Schellenberg looked at him questioningly, and Heydrich answered impatiently, ‘The Ambassador. And when Werner disappeared, we received a cable from the Ambassador asking where he was.’
‘Oh, no.’
‘Quite. We recalled Ambassador Luther right away.’
Schellenberg remembered this. Eyebrows had been raised when the former President of the former Republic, made Ambassador as a sop to the old-style diplomats still in place, had been brought back from Washington peremptorily.
Now Schellenberg knew why, but the satisfaction of solving that small mystery was far outweighed by the chilling realisation that this American plant, fruit of a guard’s brave intervention years before, must be more important than even Schellenberg had sensed, since in order to protect his hidden identity a man as distinguished as Herr Luther had been humiliated.
‘You see what is missing?’ Heydrich eyed him keenly.

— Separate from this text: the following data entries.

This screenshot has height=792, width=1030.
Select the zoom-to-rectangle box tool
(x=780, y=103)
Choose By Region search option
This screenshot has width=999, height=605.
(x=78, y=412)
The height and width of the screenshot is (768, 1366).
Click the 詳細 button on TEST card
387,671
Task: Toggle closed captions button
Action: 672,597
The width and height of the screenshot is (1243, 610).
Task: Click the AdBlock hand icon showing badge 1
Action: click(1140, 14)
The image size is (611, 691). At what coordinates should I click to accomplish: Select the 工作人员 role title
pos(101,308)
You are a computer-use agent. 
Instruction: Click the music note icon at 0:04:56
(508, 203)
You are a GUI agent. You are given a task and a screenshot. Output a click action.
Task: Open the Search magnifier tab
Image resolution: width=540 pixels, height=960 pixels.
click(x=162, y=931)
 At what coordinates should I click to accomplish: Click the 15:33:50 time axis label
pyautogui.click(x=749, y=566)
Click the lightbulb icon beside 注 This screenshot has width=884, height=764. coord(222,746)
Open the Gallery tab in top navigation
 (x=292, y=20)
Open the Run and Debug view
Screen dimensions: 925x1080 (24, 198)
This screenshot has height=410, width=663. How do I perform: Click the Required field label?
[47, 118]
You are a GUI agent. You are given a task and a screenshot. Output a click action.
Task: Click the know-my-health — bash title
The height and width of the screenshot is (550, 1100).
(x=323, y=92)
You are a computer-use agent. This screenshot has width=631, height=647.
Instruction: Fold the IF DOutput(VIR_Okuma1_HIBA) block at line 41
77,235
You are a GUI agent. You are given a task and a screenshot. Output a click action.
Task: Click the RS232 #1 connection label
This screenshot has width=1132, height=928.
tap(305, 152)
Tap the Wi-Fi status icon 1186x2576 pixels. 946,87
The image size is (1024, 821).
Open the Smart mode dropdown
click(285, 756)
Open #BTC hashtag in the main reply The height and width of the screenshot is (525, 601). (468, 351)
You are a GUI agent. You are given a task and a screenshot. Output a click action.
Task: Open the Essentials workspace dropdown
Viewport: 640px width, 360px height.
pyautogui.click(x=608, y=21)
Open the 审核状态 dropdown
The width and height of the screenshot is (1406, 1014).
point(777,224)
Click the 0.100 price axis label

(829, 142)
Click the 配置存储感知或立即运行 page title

It wasn’t clear to Schellenberg whether he was supposed to know or not, so he simply said truthfully, ‘I’m not sure if I do. Except that if Werner was the connection, and he only told the Ambassador, then no one in America knows this man is there.’
‘Exactly.’ Heydrich seemed delighted. ‘I knew your lawyer’s training would show through. No one knows at all.’
‘What about our Washington friend?’ The other contact at the embassy. ‘Can we not use him as an intermediary?’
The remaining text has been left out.